As mortes, conforme a polícia, teriam acontecido nos dias 24 de maio e cinco de junho deste ano. Na primeira ocorrência, a vítima teria sido uma cadela de nome Akira. Em depoimento, o acusado alegou que o animal morreu durante o banho, e que não teve nada a ver com a situação. Por outro lado, funcionárias da clínica veterinária responsável por atender a cachorra disseram, em depoimento, que o suspeito teria confessado ter matado a cadela. A polícia chegou a pedir exames de necropsia, mas, como o animal foi cremado antes de o caso vir à tona, os laudos não foram realizados.

Já em relação à segunda morte, de um cachorro chamado Haka, o Conselho Regional de Medicina Veterinária conseguiu autorizar o exame de necropsia, que, anexado ao processo, revela que o animal teria morrido em decorrência de um traumatismo craniano. O laudo aponta, ainda, que o cachorro estava sem alguns dentes e com diversas lesões pelo corpo, além de pontos de sangramento na boca e o nariz, e os olhos vermelhos.

As funcionárias da clínica veterinária que também atendeu Haka afirmam que, na semana que antecedeu a sua morte, o cachorro foi levado pelo dono com a pata quebrada. O animal teria chegado a passar por uma cirurgia. Em depoimento à polícia, o suspeito alega que nunca bateu no cachorro, e que ele morreu depois de passar mal.
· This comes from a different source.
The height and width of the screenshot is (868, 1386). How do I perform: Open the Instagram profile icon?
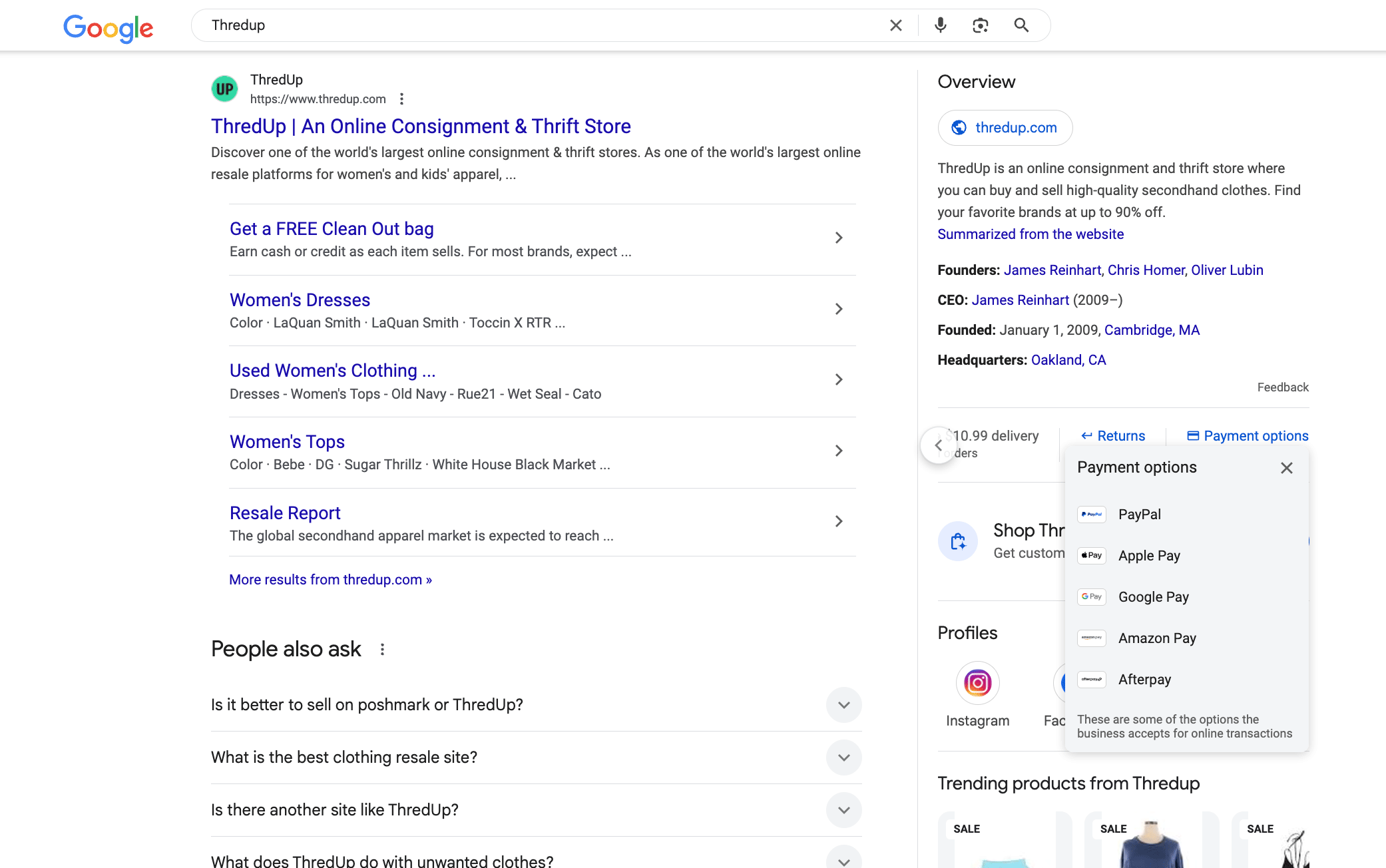[977, 683]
Mas, para Adriana Santos, uma das protetoras que denunciaram o caso, os laudos deixam claro que Haka foi espancado até a morte.

Depois de concluir o inquérito, o caso foi repassado para o Juizado Especial de Londrina, que, por sua vez, alegou não ter competência e o transferiu para a Justiça Criminal. A primeira audiência do caso, que estava marcada para esta sexta-feira, foi cancelada por conta disso. A defesa do empresário pediu para que o caso fosse tratado com sigilo, mas a solicitação foi negada pela Justiça. A CBN procurou o advogado Arthur Gatti, que defende o suspeito, mas ele preferiu não gravar entrevistas. Por telefone, disse apenas que o seu cliente é inocente, e que isso ficará provado ao longo do processo.

A protetora reconhece que, por conta de a pena máxima ser muito branda, é bem possível que o empresário, mesmo se condenado, não seja preso. Para ela, a lei que trata de crimes cometidos contra animais precisa passar por reformulação.